Department Spotlight: Missouri fights to improve veterans home wait list

Department Spotlight: Missouri fights to improve veterans home wait list

The state’s veterans homes have roughly 1,350 beds and are all at about 99 percent capacity year round.

Rich Heigert, a past department commander of Missouri, has been among those leading the charge to provide relief to the waiting list. Along with the Missouri Association of Veterans Organizations (MAVO) and the Missouri Veterans Commission (MVC), The American Legion is advocating for state lawmakers to approve revenue to increase the capacity of the veterans homes.

“We’ve been working with the legislature the past three years to find a way to reduce people on the waiting list to get into veterans homes,” said Heigert, who is the department’s legislative chairman and MAVO’s legislative director.

A bill has been filed in each of the past two sessions of the Missouri Legislature for the sale of state government bonds to fund this need. However, the Legislature adjourned for the year May 12 and will re-assemble the first week in January 2018 for the next 5½-month session.

Heigert and others are urging lawmakers to fund a new home, or replace an aging, multi-story, 150-bed facility with a new, single-level, 200-bed veterans home in Mexico, Mo.

“We can’t build a new home unless we get funding for it,” said Heigert, noting that revenue from casino boats only covers the operating expenses of the existing veterans homes. “The money we get from the boats covers what we do right now. We don’t have any extra money and don’t get anything from general revenue in the state of Missouri.”

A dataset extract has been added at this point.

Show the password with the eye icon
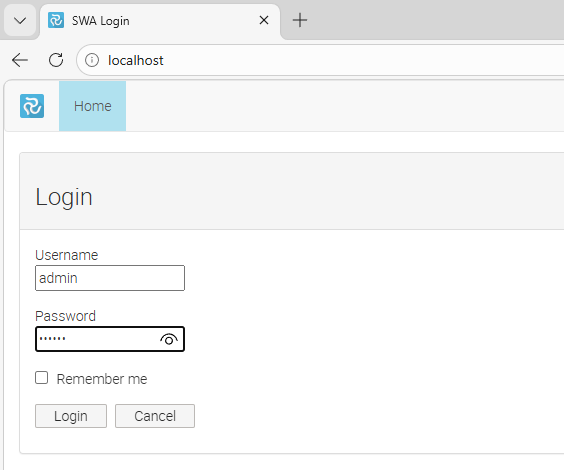Image resolution: width=564 pixels, height=470 pixels. 169,339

Some state lawmakers have proposed using vouchers to place veterans on the waiting list into private nursing homes. However, veterans groups oppose this idea because few private homes meet VA standards or want to comply with VA inspections. Heigert also worries about how that allocation of funds would affect the quality of care.

“We don’t like the voucher idea because it would take the money we currently have to run our own nursing homes,” said Heigert, a member of American Legion Post 283 in Imperial, Mo. “That would be to the detriment of the quality of the nursing homes we have now. Our nursing homes are very popular. They are very clean. In fact, a couple of our nursing homes have been named VA Nursing Home of the Year.”

Right now there is usually between a three- and seven-month wait for veterans to be moved from the waiting list into a home. However, as Heigert pointed out, that wait time is going to increase in years to come.

“We have the best nursing home care throughout Missouri and we don’t want to lose it,” he said. “The wait time is only going to increase. Even though our veterans population is going down, the age of the veterans is getting younger. The veterans of the wars in the Mideast are going to be residing there longer and turnover is going take longer. We’re looking at an average time of six months before a veteran dies today to three or four years before a (post-9/11) veteran passes on.”